NLS manager functions
The NLS manager stores the installed (or registered) code pages in a linked list. To interact with this linked list a set of functions is provided. These functions are registered in the symbol table of the FD32 kernel and thus calling them results in in a near call when the caller is dynamically linked with the kernel. Also, this means that in order to use the functions of the NLS manager, applications or other modules must be loaded after the NLS manager module.
Function: nls_get_operations
Gets the structure of operations for a code page.
int nls_get_operations (const char *name, int type, void **operations)
Description
Gets the specified type of structure of operations for the code page identified by name, storing a pointer to that structure in operations.
The type parameter
is intended for future enhancements to the NLS operations interface. At present
only OT_NLS_OPERATIONS is valid. This functions
uses the REQ_GET_OPERATIONS command of request function of the code
page.
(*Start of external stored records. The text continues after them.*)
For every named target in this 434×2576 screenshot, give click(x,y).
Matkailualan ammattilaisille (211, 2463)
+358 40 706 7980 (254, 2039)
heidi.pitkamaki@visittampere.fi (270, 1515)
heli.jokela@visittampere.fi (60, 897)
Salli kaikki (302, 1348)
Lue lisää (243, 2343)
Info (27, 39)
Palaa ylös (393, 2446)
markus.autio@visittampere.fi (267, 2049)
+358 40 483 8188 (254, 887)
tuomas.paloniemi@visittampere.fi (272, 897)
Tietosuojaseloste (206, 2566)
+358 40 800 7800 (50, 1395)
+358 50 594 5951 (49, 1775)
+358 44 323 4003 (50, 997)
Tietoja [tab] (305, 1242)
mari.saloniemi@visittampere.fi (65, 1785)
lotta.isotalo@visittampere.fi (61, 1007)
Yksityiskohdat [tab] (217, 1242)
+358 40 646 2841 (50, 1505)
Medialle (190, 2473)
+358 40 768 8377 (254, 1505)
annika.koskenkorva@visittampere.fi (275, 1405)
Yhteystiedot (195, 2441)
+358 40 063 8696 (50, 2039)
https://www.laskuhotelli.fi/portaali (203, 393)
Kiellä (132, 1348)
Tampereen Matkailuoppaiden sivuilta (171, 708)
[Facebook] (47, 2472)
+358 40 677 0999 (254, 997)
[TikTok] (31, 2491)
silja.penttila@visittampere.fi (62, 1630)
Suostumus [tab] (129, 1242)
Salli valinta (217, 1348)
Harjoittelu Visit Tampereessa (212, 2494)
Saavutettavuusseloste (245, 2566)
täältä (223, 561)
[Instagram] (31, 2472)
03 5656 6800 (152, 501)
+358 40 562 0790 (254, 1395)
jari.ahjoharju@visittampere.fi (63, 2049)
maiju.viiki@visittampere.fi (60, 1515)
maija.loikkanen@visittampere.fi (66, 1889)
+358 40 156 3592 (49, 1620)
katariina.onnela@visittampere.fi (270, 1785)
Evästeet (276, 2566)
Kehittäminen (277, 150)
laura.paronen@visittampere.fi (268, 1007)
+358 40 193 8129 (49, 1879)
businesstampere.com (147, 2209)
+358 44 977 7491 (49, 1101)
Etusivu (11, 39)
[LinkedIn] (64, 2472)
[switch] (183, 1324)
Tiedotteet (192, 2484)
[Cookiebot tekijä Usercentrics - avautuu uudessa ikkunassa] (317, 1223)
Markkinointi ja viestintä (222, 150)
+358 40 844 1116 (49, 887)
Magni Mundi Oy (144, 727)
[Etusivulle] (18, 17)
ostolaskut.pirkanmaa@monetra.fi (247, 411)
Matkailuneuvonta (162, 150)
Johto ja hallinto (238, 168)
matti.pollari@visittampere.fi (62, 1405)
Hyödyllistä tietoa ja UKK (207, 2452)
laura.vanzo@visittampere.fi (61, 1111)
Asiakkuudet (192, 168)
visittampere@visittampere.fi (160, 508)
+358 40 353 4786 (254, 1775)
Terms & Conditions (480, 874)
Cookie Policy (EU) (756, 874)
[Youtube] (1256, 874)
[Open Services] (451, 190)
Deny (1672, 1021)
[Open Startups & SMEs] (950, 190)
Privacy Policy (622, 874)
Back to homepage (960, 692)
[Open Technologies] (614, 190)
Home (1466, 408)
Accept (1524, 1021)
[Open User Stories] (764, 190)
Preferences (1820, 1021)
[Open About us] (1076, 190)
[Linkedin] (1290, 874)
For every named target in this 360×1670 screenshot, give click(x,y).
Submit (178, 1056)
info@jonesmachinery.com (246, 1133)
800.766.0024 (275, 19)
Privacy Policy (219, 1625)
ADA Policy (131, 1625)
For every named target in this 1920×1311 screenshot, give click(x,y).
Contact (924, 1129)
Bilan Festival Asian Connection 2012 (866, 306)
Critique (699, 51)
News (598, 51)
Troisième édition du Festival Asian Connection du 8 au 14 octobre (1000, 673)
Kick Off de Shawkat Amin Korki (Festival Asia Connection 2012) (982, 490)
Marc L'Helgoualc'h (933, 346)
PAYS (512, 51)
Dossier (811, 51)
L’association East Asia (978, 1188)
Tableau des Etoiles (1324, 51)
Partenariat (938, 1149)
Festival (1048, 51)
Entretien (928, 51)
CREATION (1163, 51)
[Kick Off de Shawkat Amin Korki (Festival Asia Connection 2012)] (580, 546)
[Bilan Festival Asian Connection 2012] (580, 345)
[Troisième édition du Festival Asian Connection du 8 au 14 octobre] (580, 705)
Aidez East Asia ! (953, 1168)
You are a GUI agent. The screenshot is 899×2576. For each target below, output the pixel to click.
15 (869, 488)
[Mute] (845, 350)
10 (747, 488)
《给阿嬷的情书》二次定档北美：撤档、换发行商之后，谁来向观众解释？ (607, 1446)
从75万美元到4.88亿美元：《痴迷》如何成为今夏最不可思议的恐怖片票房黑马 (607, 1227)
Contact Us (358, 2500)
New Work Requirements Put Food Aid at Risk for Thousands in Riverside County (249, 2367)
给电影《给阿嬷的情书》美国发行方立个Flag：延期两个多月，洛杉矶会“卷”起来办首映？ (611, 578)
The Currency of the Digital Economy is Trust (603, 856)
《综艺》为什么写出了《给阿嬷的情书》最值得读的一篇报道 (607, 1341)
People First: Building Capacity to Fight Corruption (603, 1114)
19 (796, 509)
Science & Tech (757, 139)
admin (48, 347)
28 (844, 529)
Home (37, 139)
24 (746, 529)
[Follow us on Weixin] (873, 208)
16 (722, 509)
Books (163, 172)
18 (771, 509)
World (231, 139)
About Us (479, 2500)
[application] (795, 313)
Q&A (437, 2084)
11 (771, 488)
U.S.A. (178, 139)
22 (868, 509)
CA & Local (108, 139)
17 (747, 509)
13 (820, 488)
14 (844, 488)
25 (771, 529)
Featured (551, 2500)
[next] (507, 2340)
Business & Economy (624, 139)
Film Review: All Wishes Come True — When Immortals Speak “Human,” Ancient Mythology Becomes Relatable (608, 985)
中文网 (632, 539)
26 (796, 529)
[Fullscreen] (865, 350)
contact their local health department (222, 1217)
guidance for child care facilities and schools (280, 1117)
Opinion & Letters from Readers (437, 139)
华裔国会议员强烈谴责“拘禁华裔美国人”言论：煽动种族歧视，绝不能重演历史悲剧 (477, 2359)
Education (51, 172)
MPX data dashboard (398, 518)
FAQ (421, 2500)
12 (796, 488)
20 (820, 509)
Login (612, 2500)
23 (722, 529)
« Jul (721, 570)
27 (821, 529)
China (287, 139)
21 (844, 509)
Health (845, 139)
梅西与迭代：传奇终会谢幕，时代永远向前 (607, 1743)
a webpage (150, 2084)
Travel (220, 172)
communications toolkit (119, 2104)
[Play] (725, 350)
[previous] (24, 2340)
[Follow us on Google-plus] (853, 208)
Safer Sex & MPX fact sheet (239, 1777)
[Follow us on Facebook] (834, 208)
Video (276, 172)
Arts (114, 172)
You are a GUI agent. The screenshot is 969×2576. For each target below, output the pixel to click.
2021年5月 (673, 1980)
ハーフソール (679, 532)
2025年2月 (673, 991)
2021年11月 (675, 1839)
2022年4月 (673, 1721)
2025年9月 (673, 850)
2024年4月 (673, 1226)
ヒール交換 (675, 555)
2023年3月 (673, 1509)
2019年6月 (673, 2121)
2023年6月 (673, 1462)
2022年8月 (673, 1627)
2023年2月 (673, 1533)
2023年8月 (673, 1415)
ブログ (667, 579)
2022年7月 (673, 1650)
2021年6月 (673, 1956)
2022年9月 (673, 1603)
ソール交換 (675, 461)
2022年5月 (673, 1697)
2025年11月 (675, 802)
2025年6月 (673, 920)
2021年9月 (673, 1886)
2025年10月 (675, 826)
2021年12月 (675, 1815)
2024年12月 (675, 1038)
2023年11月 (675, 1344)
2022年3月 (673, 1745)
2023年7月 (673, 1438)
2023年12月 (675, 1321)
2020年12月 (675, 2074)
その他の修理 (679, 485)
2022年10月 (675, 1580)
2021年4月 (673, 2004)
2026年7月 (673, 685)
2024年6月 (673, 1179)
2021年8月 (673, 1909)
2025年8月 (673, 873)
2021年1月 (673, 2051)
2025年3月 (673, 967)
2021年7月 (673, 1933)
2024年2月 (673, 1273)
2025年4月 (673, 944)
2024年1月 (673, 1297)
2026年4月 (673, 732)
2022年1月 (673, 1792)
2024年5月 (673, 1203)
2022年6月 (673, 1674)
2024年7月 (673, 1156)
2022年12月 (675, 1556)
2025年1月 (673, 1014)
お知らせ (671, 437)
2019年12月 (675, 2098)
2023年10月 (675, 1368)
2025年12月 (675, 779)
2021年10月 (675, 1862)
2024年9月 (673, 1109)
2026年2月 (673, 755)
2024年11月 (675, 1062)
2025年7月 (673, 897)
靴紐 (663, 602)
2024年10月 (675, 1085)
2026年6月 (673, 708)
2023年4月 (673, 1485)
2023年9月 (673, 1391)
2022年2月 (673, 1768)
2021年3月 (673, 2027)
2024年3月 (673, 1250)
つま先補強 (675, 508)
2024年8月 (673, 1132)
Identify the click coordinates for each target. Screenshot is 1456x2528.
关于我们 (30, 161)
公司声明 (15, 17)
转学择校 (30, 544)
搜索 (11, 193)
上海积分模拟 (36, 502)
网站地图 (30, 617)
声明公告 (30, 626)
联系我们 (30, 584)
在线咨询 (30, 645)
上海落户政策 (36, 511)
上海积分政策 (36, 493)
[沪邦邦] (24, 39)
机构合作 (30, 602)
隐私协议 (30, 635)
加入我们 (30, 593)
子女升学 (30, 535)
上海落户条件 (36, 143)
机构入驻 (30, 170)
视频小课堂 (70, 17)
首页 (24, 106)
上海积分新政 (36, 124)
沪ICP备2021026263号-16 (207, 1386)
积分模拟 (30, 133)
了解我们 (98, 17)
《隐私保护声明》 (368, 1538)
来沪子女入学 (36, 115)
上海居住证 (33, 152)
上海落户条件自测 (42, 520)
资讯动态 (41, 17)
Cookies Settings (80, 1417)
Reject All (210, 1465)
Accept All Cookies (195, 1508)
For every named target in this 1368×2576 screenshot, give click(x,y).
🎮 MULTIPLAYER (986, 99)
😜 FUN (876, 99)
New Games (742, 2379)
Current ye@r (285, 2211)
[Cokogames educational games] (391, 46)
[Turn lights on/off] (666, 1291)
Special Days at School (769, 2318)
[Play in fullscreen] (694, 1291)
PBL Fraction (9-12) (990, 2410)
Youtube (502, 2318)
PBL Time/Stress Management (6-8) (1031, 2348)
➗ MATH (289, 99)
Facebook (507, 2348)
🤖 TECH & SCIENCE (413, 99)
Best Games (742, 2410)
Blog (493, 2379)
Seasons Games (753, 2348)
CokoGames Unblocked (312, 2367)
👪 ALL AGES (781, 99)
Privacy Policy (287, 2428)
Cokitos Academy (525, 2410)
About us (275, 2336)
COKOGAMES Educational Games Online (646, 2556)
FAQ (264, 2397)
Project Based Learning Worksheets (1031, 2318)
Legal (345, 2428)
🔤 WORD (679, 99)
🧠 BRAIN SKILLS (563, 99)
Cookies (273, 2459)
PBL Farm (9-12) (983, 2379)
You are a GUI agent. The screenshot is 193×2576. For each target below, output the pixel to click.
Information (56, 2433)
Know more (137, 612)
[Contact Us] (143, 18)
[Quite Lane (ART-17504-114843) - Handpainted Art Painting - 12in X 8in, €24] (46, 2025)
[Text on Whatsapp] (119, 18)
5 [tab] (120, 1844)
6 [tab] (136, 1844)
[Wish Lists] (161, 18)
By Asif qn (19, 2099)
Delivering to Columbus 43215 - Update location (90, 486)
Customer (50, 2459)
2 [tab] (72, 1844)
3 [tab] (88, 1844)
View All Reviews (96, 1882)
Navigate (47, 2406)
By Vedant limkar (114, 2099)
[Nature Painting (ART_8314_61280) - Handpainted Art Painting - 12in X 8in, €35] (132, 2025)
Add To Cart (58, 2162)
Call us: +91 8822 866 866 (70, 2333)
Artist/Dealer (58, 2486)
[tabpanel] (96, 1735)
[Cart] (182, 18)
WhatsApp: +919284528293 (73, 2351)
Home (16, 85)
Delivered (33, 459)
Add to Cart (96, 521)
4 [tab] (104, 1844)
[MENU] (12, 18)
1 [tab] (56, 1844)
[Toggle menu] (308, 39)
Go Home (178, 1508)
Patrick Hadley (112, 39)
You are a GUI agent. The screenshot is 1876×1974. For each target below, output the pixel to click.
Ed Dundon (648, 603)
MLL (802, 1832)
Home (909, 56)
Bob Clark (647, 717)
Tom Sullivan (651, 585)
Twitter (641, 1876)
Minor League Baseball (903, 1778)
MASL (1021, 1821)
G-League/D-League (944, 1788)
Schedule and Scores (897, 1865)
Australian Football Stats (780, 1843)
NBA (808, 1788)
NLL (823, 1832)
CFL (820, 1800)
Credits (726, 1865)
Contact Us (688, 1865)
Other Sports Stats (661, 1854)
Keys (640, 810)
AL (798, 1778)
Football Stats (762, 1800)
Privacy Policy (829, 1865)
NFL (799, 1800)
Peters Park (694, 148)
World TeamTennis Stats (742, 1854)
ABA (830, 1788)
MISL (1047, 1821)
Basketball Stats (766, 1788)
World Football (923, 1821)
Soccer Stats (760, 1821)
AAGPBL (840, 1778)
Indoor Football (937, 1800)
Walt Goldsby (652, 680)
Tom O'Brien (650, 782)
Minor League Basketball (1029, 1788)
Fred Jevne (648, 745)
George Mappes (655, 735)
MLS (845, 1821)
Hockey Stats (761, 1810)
The operations argument can be a null pointer if you only need to
check if the specified type of operations is available.
The code page name must match the name of a registered code page. Name
comparison is performed by the simple strcasecmp, thus it is case
insensitive for characters in the ASCII range (that is, 'a'..'z').
Return value
On success, returns zero and stores the pointer to the structure of operations in operations.
On error, returns one of the following and the content of operations is
undefined:
-EINVAL you have passed a null pointer for name;
-ENOTSUP the specified operations type is not supported by the code page
module; this can also mean that the underlying request function does not support the
REQ_GET_OPERATIONS command, but This Should Not Happen.
Function: nls_register_codepage
Registers a code page to the NLS manager.
int nls_register_codepage (struct nls_code_page *cp)
Description
Registers the specified code page structure linking it at the head (for performance
reasons) of the list of code pages. The next field of the code page structure
is updated accordingly. After registering the code page it is possible for users
to get NLS operations using nls_get_operations.
The code page structure must be properly initialized: name must
contain a valid pointer to a name string, request must contain the
valid address of the request function of the code page module and next must
be a null pointer.
Return value
Zero on success. -EBUSY if the code page structure is already
linked (the
next field is not null). -EINVAL if the code page structure
is not valid (either the
name field or the request function pointer are null
pointers) or cp is a null pointer.
Function: nls_unregister_codepage
Unregisters a code page from the NLS manager.
int nls_unregister_codepage (struct nls_code_page *cp)
Description
Unregisters the specified code page structure unlinking it from the list
of code pages. After unregistering the code page structure, its next field
is a null pointer and the code page can not be used any longer. If there are
references to the code page, that is some user has not released the structure
of operations of the code page, the code page structure can not be unregistered.
Return value
Zero on success. -EBUSY if the code page structure is in use
(its reference counter is greater than zero). -EINVAL if
cp is not the address of a registered code page structure (this includes
the case when cp is a null pointer).